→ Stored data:
= Beginning of Section =
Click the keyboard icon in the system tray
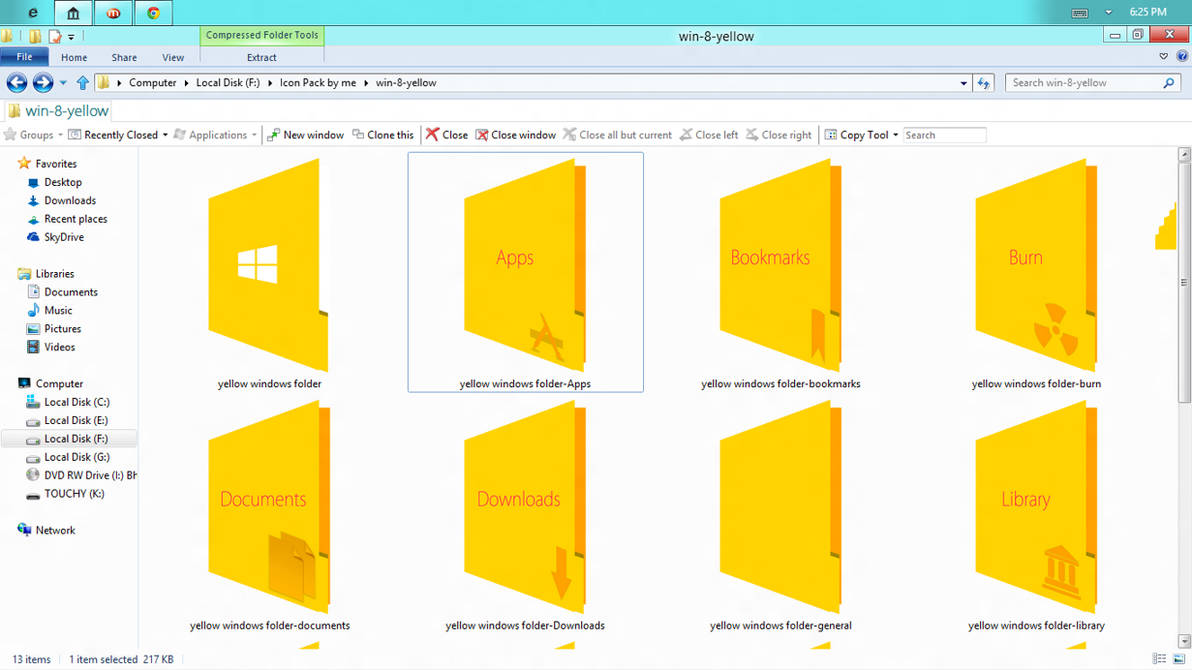The image size is (1192, 670). point(1081,12)
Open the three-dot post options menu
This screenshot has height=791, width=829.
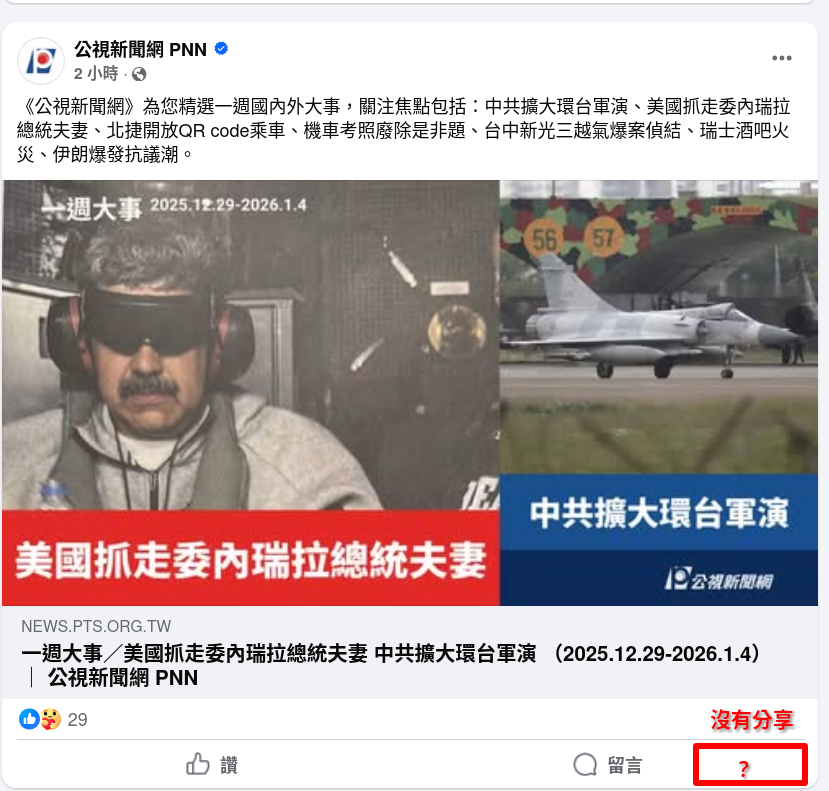tap(781, 58)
= End of Section =
→ TASK DETAILS: Repeat the records above verbatim, with no pictures in the result.

→ OUTPUT OF THE TASK:
Click the keyboard icon in the system tray
The image size is (1192, 670). point(1081,12)
Open the three-dot post options menu
This screenshot has height=791, width=829.
tap(781, 58)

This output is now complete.